**SELECTED EXTRACT:**
[BEGIN]

In January 2024, a gaming company running a 120-node bare metal Kubernetes cluster needed to add 40 new servers for a game launch. Their existing cluster used Intel Xeon Silver 4214 (Cascade Lake, 2019) processors. The procurement team ordered Dell R760 servers with AMD EPYC 9354 (Genoa, 2023) processors because they offered better price/performance. The infrastructure team racked the servers, PXE-booted them, and joined them to the cluster. Everything appeared fine until the scheduler started placing workloads on the new nodes.

The Java applications ran 15% faster on the AMD nodes due to higher single-thread performance. The data science team’s TensorFlow jobs ran 40% faster because the EPYC CPUs had AVX-512 support. But here was the problem: the Kubernetes scheduler does not understand CPU performance differences. It sees “48 CPU cores available” on both the old Intel and new AMD nodes. The scheduler distributed pods evenly, but the AMD nodes could handle more work per core. Some teams manually pinned their pods to AMD nodes using nodeSelectors, creating an uneven resource distribution. Other teams complained that their pods were “slow” when scheduled on the older Intel nodes.

The real disaster came when the team tried to decommission 20 of the oldest Intel servers. They had not configured topology spread constraints, so draining those nodes pushed 300 pods onto nodes that were already at 75% utilization. The cluster hit 95% CPU utilization, OOM kills spiked, and the monitoring stack (also on the cluster) slowed to a crawl — right when they needed it most.

The lesson: adding hardware to a Kubernetes cluster is not just racking and stacking. You need to account for CPU generation differences, topology constraints, scheduling policies, and a decommission plan that respects capacity limits.


  • Adding new racks and nodes to existing clusters
  • Managing mixed CPU generations (Intel and AMD)
  • Topology spread constraints for heterogeneous hardware
  • Decommissioning old nodes safely
  • 3-year vs 5-year hardware refresh cycles
  • Capacity planning with hardware generations

+---------------------------------------------------------------+
| ADDING A NEW RACK TO AN EXISTING CLUSTER |
| |
| Before racking servers: |
| 1. Network: leaf switch installed, cabled to spines |
| 2. Power: PDUs installed, circuits provisioned |
| 3. VLANs: management, production, storage trunked on leaf |
| 4. BGP: leaf peering with spines (new AS number for rack) |
| 5. PXE: DHCP relay configured for new subnet |
| 6. DNS: reverse DNS entries for new BMC/management IPs |
| 7. IPAM: IP ranges allocated for nodes, pods, services |
| |
| After racking servers: |
| 1. BMC configured (IP, credentials, NTP) |
| 2. PXE boot OS image |
| 3. Configure networking (bonds, VLANs, routes) |
| 4. Install kubelet, kubeadm, container runtime |
| 5. Join cluster with kubeadm join |
| 6. Label nodes (rack, generation, hardware model) |
| 7. Verify CNI connectivity to existing nodes |
| 8. Verify CSI storage access |
+---------------------------------------------------------------+

Pause and predict: You are adding 40 new AMD EPYC servers to a cluster running Intel Xeon nodes. The Kubernetes scheduler sees “32 cores available” on both, but the AMD cores are 44% faster per-core. How would you prevent latency-sensitive pods from being scheduled on slower Intel nodes without hardcoding node names?

[END]

**COMPLETE THE FOLLOWING:**
[1] In the Kubernetes hardware text, why did decommissioning the oldest Intel servers overload the cluster? Answer in one to three sentences.
[2] Please carry on the Kubernetes hardware text from its final sentence.

**RECORDS SUPPLIED:**
[BEGIN]

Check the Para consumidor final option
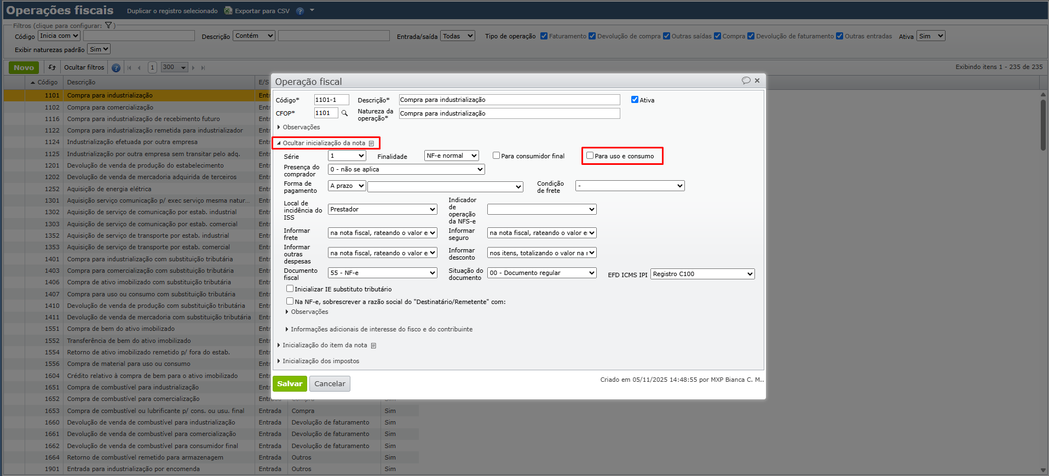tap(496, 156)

[END]
[BEGIN]

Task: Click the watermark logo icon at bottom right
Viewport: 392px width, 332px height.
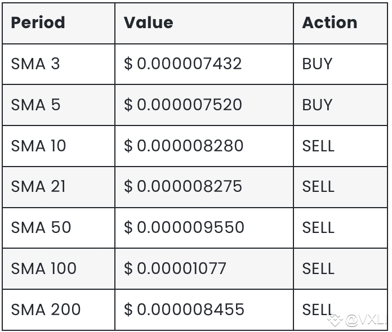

[END]

**RESULTS FOR EACH TASK:**
[1] The team had not configured topology spread constraints, so draining those nodes pushed 300 pods onto nodes that were already at 75% utilization. The cluster hit 95% CPU utilization, OOM kills spiked, and the monitoring stack slowed to a crawl.

[2]
This script automates the most error-prone part of rack expansion: waiting for each server to PXE boot, joining it to the cluster, and applying the correct topology labels. Labels for rack, hardware generation, and CPU model enable scheduling policies that account for heterogeneous hardware.

#!/bin/bash
# provision-new-rack.sh — add a rack of servers to existing cluster
set -euo pipefail
RACK_ID="$1" # e.g., rack-e
NODES_FILE="$2" # hostname,bmc-ip,mgmt-ip
JOIN_TOKEN="$3" # from kubeadm token create
CA_CERT_HASH="$4" # from kubeadm
API_SERVER="$5" # e.g., 10.0.10.10:6443
while IFS=, read -r HOSTNAME BMC_IP MGMT_IP; do
echo "=== Provisioning ${HOSTNAME} in ${RACK_ID} ==="
# Wait for node to be PXE booted and accessible
echo "Waiting for ${HOSTNAME} to be reachable via SSH..."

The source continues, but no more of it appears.